O menino cresceu com um estigma a
qual poucos se davam conta, ele não chorava. Fossem pretextos emocionais ou
razões físicas, nada lhe tirava uma lágrima se quer; mesmo quando ria demasiado,
seus olhos, tão pouco, lacrimejavam. Ninguém adivinhava a que ordem, moral,
psicológica, médica, genética, pertenciam às causas que levavam a este
fenômeno. E a verdade é que mesmo os pais, pouco se importavam, afinal houvera
sido um sonho passar pela crise dos primeiros anos da maternidade sem os choros
noturnos constantes. A criança não era menos sapeca ou arteira, porém as noites
eram extremamente silenciosas na casa.
Para a criança parecia ser
igualmente uma vantagem, um regalo dos céus, utilizado nos momentos de querelas
infantis mais urgentes. Todo indício de dor era insuspeito - naquele coração -
um ou dois quartos o tamanho de um adulto, principiava a germinar um orgulho já
quase maduro. Quando naquele sábado de manhã rebentou uma peleja no campinho de
terra batida da praça do bairro, todos os garotos pensavam ter visto sair
sangrando do terreno, um homem com corpo de menino, suas lágrimas eram
vermelhas e o respeito era geral. O comentário do dia seguinte na escola, não
era outro diziam que ele não sentia dor, a verdade era que ele não sabia dizer
como sentia. Havia algo de diferente naquele mancebo, os professores, os
vizinhos, os colegas; todos percebiam, entretanto não sabiam atinar para o quê.
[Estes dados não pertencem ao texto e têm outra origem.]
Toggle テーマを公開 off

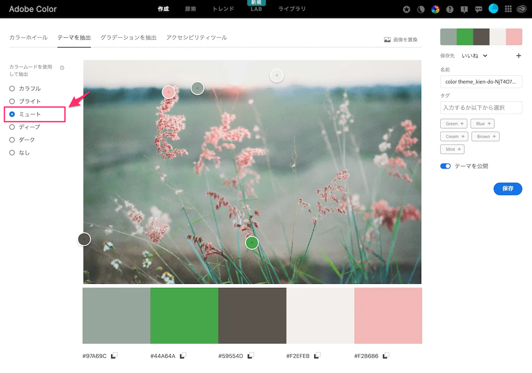445,165
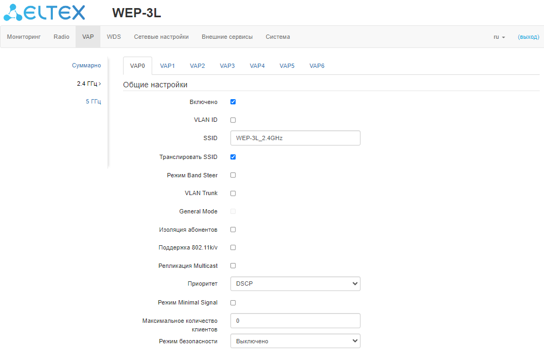Open the ru language dropdown
544x353 pixels.
pyautogui.click(x=499, y=37)
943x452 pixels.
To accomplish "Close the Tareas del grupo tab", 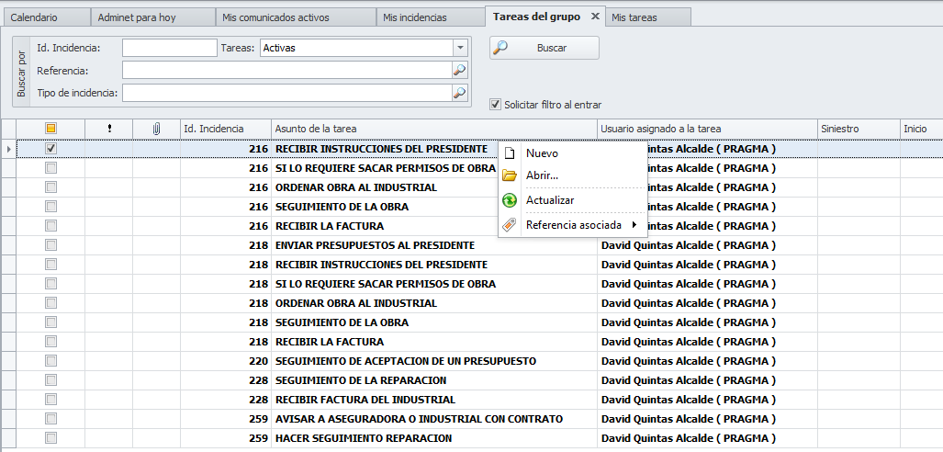I will click(x=595, y=17).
Já os pais tinham alguns receios, ainda assim, a criança cresceu sem ser
incomodada com questões clínicas ou psiquiátricas e jamais duvidaram da
existência e funcionamento corretos de suas glândulas lacrimais.
Depois de menino, homem feito,
passado a infância e boa parte da juventude sem uma gota de fel, agora
adentrava o mundo dos adultos e das grandes preocupações munido apenas de
palavras. Aquele que jamais havia chorado estava agora em um mundo aonde chorar
não era permitido. Dor e emoção quando expressas eram sinônimos de fraqueza,
competição e orgulho vigoravam como valores aos quais a sua natureza lhe havia
concedido um benefício estético. Conquanto seu triunfo fosse invejado, a vida,
mais do que os homens, havia-lhe ensinado a vã glória de sua mácula. Afinal, as
palavras do menino que cresceu poeta por desvio fisiológico, dariam para
descargar o peso de um coração impressionado? Queriam que ele chorasse no
enterro de sua mãe, porém não conseguiu e tão pouco seu pai viu brilharem seus
olhos desde a cama donde permanecia internado. Queria ele chorar? Não sentia
dor porque não choravas? Quanto lamento cabia em uma palavra?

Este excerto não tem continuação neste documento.